*** TASK DATA ***
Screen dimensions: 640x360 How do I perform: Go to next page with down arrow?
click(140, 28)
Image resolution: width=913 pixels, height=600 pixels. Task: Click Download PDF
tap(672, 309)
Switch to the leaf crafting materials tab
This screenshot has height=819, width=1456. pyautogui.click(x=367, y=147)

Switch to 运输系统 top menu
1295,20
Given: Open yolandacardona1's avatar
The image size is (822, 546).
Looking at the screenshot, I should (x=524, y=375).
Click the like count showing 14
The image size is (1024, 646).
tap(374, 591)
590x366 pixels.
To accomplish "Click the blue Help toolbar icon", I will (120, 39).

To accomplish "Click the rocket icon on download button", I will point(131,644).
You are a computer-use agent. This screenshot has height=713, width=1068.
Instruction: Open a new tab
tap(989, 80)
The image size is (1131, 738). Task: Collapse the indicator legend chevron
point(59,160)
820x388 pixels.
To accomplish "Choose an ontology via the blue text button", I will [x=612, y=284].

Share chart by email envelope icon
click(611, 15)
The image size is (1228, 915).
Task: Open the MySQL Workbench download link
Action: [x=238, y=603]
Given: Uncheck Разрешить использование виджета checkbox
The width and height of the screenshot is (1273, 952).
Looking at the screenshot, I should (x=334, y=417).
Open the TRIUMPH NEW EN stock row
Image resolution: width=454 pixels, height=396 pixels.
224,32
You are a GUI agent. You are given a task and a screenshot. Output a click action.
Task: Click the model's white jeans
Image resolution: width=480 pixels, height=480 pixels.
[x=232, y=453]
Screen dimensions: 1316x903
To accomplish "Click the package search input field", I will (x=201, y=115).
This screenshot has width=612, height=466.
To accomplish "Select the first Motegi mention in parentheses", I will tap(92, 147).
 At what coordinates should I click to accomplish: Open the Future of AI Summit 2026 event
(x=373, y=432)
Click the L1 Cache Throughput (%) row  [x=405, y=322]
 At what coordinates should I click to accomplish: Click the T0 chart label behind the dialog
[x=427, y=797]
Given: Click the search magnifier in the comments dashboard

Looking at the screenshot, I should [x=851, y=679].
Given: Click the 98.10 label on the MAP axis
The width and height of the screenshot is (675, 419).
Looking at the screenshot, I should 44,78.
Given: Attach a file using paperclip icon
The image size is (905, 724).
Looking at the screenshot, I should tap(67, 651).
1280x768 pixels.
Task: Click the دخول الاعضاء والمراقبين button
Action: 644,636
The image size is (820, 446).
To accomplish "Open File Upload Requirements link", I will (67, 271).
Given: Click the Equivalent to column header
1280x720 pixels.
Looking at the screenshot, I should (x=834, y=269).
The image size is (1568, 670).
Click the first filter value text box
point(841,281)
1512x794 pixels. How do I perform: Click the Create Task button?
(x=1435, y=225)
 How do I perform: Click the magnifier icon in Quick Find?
*** End of TASK DATA ***
Locate the lines above that hold the word "blue". Show every one of them.

To accomplish "Click the blue Help toolbar icon", I will (120, 39).
To accomplish "Choose an ontology via the blue text button", I will [x=612, y=284].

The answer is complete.